Pete Avis reached out to me a while back and asked me to spend a moment and provide some thoughts on the CMR and RMC football experience.  Fond memories to say the least.  It was not all dodging parades and trying to purvey a modified standard of dress and deportment both off and on the field….

Just showing up on campus as a football player was a unique experience for a small-town kid from New Brunswick.  At CMR, the locker room had been somewhat ravaged by one of the Montreal Alouettes players, later a CFL Hall of Famer as it turns out. He apparently made them the object of his frustration at the end of their training camp held at CMR just the week before.   On arrival, I was met by Captain Wally Peters, head football coach, and Michigan Wolverine Alumni.  Just a great guy!  I will never forget the time he strapped on his leather and steel helmet and tried to show one of our backs how to run a sweep.  We were bad and he was frustrated.  Oh well, Captain Peters’ broken leg healed in a few months and the young running back turned out to be a fine wide receiver.

An alleged “benefit” was that the football team rookies ran the obstacle course the night before the rest of the Wing.  I don’t remember the obstacle course so I assume it was not all that tough; but I do recall getting charged for popping a cold one with a few second years that evening.  First cadet to finish the obstacle course and the first in gaiters.  If you’re not first, you’re last — so the saying goes.
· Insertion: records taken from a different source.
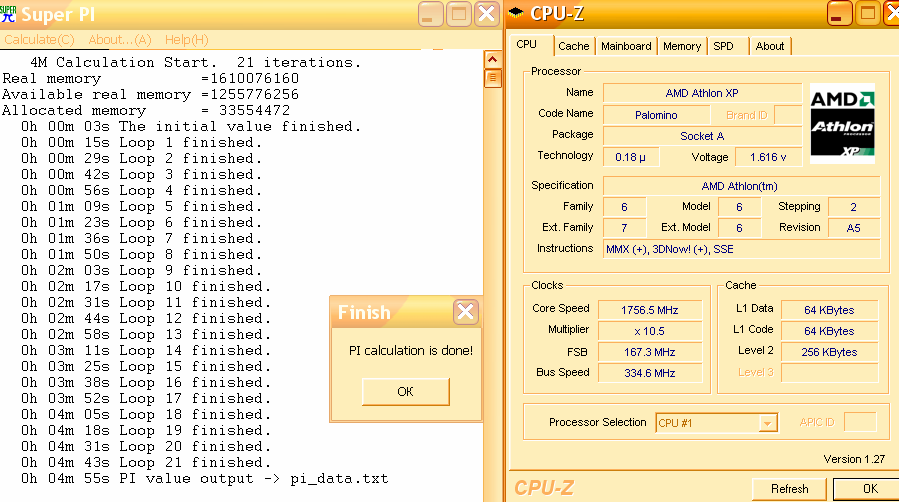Click the CPU-Z title bar icon
The width and height of the screenshot is (899, 502).
(x=517, y=13)
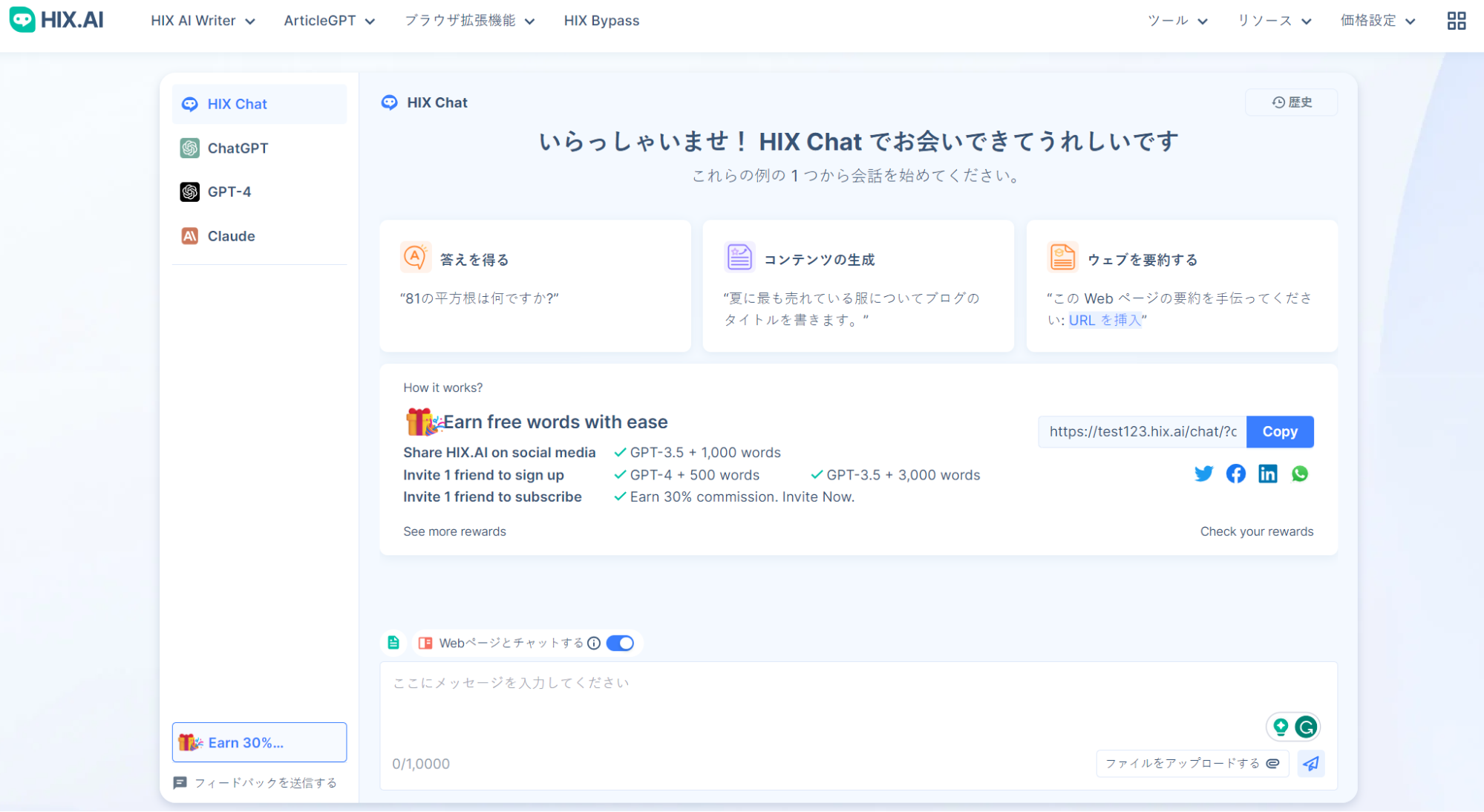This screenshot has width=1484, height=812.
Task: Click the green document icon above input
Action: [393, 643]
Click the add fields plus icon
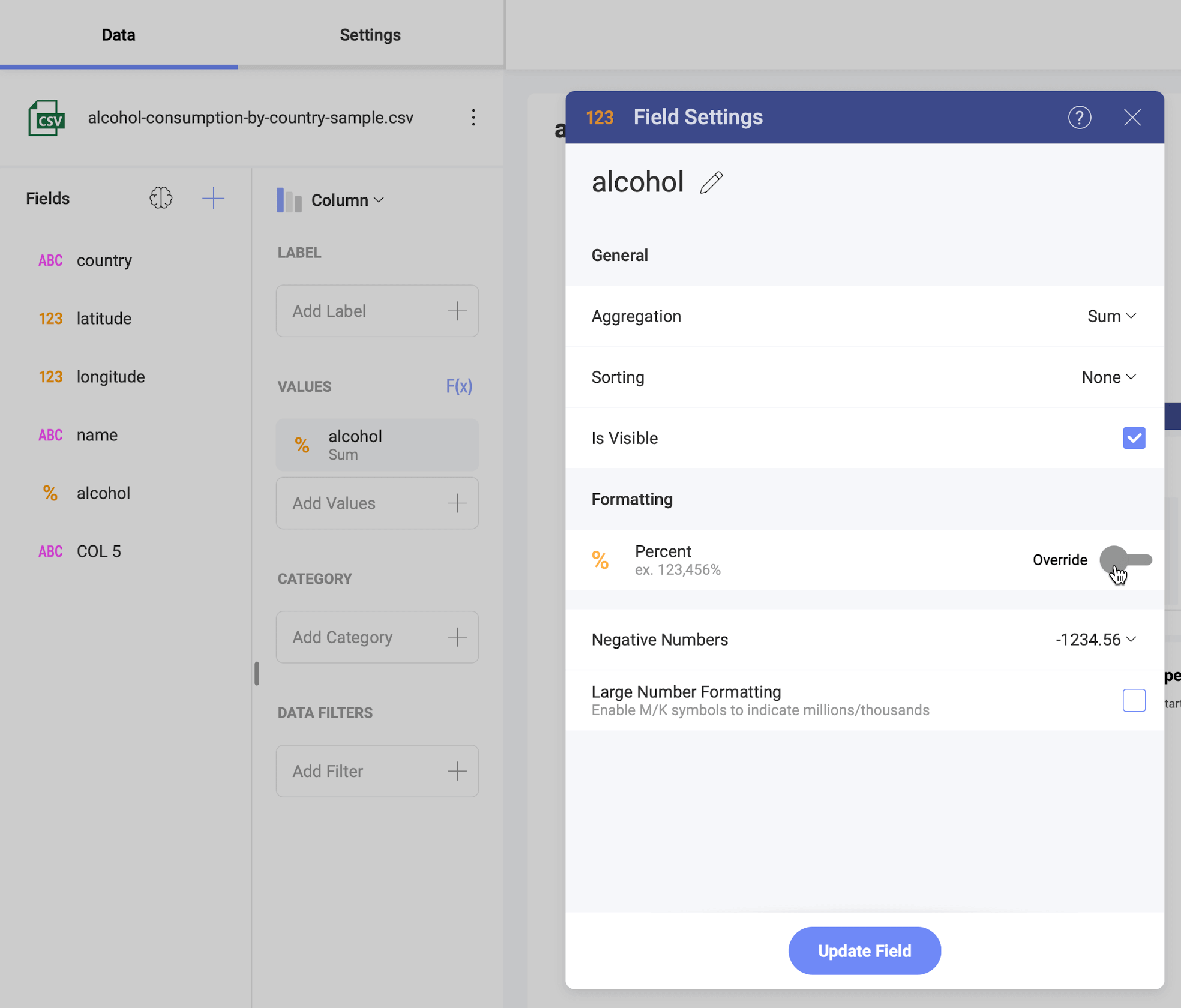The height and width of the screenshot is (1008, 1181). pyautogui.click(x=212, y=198)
The second most vivid memory of CMR football was that of our trainer Bertrand Forcier.  I am not sure how CMR recruited him away from the horse racing stables at Blue Bonnets; but nevertheless, he was ours and we loved him.  In Bert’s world, there was no injury that ice could not cure.  The guy was a gem — not sure he knew what football was all about, but he held us all together with tape, Atomic Balm (generously and sometimes dangerously applied), and Labatt’s Blue.

When Captain Peters moved on, we were lucky enough to secure Major Bob Swann as head coach of the CMR team and with his leadership, some great local coaches, and some obvious recruiting coups, we went on to win our first Bol D’Or (Quebec University Football Championships) at Olympic Stadium.  Being military, and with a mix of anglophones and francophones on the team, we never fared well with the local press.  Throwing one of their sports reporters into the shower after our Bol D’Or win may not have helped.

 When I left CMR to join the RMC football team, the experience was somewhat analogous, other than the gaiters and drill squads.  Like day one at CMR, the campus was teaming with a lot of tall, athletic, older looking guys.  It turned out they were the Marine Corps band and Color Guard, housed at the College, in town for the gig at Fort Henry.  My chances of starting just got a lot better.

Patty Clayton on the sidelines.

I was met at Six Squadron by my new squad boss and head football coach, Captain John Power.  Within an hour we were on the tennis court, where having played tennis daily in Virginia on a summer exchange posting, I was ready to tune him up and show him what I had.  Well, it did not go well to say the least.  He turned out to be the Forces tennis / squash champ and fresh off a month teaching in the States.  He was likely the most likeable guy on campus — well at least to everyone but the DCdts.  I remember telling Coach that we could not call him John and it was not OK to have a beer fridge in our room.  John turned out to be one of my best friends after college.

I would be remiss not to mention our head physio Pat Clayton.  Like Bert at CMR,  just a stellar guy. Where Bertrand could treat anything with ice, Pat upped the game with cute Queen’s Physio students and great Christmas parties.  A year after we graduated, he went to the Calgary Stampeders and the legend continued.

Like all good things MilCol football ended too soon.  Great guys, great memories, and bonds that will last a lifetime.